Posted on 1/18/2009

Past Lives
Strange Symmetry EP
[Suicide Squeeze]
When a previously cherished band splits into two new acts, the law of diminishing returns seems like it should be proven. Somehow, though, after the wild clamor for the Blood Brothers had to come to an end over a year ago, the law's validity was refuted. With the spirited debut of Jaguar Love earlier this fall and now the introduction of Past Lives, featuring three of the five former Brothers, it's as if instead of the raw power of the original lineup being divided amongst the two new outfits, it has multiplied. JL's Take Me To The Sea burst at the seams with rambunctious riffs and tight instrumentation and now Past Lives does their own version of the same, with equal success.
A constant comparison to their former counterpart, however, is monumentally unfair. The impressive energy and stamina that both bands display is similar, yes, but Past Lives is undoubtedly less about the pop and more about the rawk. No softness or bright melodies in earshot (okay, so there's a vibraphone on the EP's closing track, but it's so morose sounding that it might as well be an extra kick drum), this is bare-bones cranked-up party guitar music. Add in some relentlessly dogged drumming and a wailing rockstar-in-the-making singer and Past Lives' music transforms into a million little audio daggers just waiting to get pulled out so that they can stab and twist their way back into your ears on the next track.

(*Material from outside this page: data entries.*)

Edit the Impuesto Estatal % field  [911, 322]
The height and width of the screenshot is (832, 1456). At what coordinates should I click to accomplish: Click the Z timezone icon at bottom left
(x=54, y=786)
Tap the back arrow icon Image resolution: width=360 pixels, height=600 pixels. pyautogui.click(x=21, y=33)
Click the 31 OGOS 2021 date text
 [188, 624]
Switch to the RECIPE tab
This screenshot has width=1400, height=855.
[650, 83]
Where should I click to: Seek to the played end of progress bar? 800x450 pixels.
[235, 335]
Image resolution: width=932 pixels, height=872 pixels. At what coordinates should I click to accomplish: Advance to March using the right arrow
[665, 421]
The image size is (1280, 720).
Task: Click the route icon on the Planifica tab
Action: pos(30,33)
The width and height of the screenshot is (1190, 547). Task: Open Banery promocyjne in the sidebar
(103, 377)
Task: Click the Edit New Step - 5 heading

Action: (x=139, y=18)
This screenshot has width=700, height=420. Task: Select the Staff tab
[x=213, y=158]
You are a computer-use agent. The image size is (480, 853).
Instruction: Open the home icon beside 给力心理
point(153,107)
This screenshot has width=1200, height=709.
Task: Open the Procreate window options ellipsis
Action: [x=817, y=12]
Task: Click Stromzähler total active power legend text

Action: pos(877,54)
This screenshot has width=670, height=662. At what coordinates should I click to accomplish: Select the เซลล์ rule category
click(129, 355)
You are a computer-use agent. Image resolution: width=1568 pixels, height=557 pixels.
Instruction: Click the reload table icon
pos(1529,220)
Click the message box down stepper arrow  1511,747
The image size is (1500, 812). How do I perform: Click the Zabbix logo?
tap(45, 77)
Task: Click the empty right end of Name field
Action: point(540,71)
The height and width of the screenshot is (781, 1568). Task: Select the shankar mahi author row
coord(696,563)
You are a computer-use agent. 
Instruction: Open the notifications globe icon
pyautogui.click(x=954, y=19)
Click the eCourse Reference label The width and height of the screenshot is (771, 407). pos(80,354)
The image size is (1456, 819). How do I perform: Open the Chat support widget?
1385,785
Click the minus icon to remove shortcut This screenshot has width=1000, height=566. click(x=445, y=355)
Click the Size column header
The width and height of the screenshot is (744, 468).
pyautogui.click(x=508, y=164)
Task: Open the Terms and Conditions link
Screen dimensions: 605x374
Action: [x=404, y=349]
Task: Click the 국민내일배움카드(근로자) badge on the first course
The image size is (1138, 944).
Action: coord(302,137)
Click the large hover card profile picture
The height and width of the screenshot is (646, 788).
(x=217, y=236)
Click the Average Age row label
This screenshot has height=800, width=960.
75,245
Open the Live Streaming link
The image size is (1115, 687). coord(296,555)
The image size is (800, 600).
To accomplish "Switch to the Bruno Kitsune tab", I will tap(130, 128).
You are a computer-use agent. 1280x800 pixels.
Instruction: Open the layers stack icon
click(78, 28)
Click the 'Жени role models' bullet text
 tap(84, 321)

For a debut of only five songs in a concise fifteen minutes, Past Lives sure know how to set a mood too - especially one that is so mysteriously anarchic while also infinitely listenable. There's no chaotic noise here; all the dissonance is patterned for the utmost pleasure, even if that pleasure is bookended with screeching six-string fuzz and/or skyscraper-high shrieks. Opener "Chrome Life" even takes its first minute-and-a-half just to build an ambience of dark and suspenseful confusion before it combusts into a paroxysm of rock. Also towing the line between savagery and moody is "Skull Lender", which feels like a trip down seizure lane, but has a sweet bridge center that is indicative of Past Lives as a whole: a synthesis of crazed and accessible, suggesting that diminishing returns should not be expected anytime soon by the Brothers formerly known as Blood.